O membro do Ministério Público, em memoriais, requereu a procedência da pretensão punitiva nos exatos termos da denúncia quanto a ANTÔNIO e a extinção da punibilidade em relação a JOSÉ.
A defesa de ANTÔNIO pediu: a) a absolvição em relação ao crime de roubo pela insuficiência de provas; b) a absolvição quanto ao delito de receptação por ausência de conhecimento quanto à origem criminosa do celular encontrado com ele; c) a absolvição em relação à corrupção de menor por ANTÔNIO não saber a idade de FÁBIO; d) subsidiariamente, a desclassificação do crime de roubo para furto, uma vez que não ficou caracterizada a grave ameaça; e e) a exclusão da majorante da arma de fogo pela ausência de apreensão do instrumento do crime.
As folhas de antecedentes penais juntadas apontam as seguintes incidências: ANTÔNIO sofreu condenação criminal por furto qualificado e corrupção de menor, ambos os crimes praticados em 8/1/2019, ainda não passada em julgado, sendo que, em relação à ação penal correspondente, ANTÔNIO fora citado em 31/1/2019.
O crime teria sido praticado em concurso com o menor FÁBIO.
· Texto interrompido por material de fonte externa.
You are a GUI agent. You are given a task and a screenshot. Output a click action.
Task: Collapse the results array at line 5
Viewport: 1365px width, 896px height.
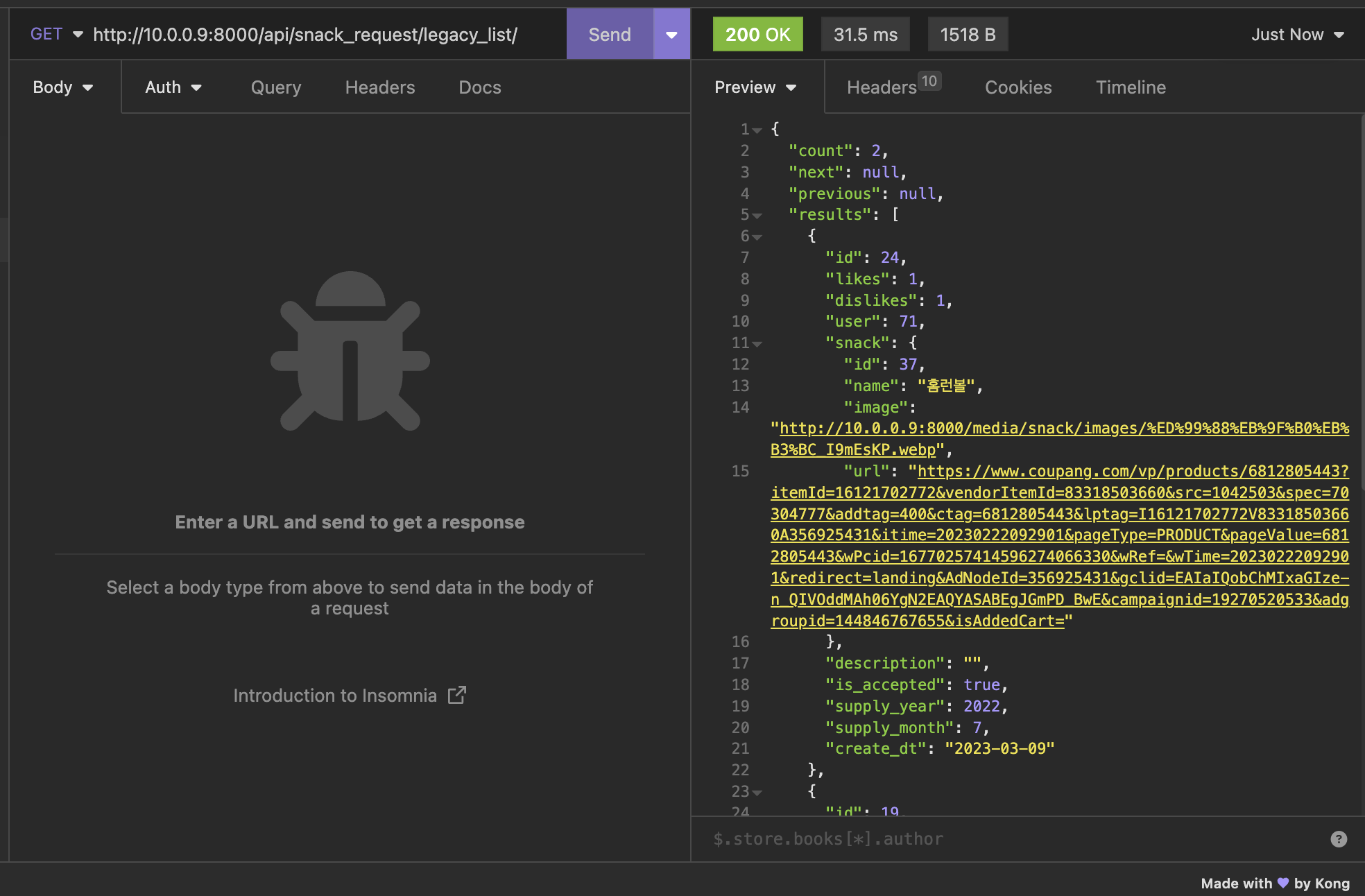pos(757,216)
Autos vieram conclusos para a sentença em 2/9/2022.
É o relatório. Decido.
Com base no relatório hipotético acima apresentado, profira, como juiz de direito substituto, sentença criminal devidamente fundamentada e embasada na doutrina, na jurisprudência e na legislação, indicando eventuais artigos de lei(s) pertinentes, inclusive quanto à capitulação dos crimes atribuídos aos réus. Analise toda a matéria de direito processual e material pertinente para o julgamento e fundamente suas conclusões. Utilize o relatório já elaborado e não crie fatos novos. Não lance assinatura nem qualquer elemento que identifique a prova. Caso queira assinar a sentença, utilize apenas a expressão “Juiz de Direito Substituto” e date-a com a data de aplicação da prova.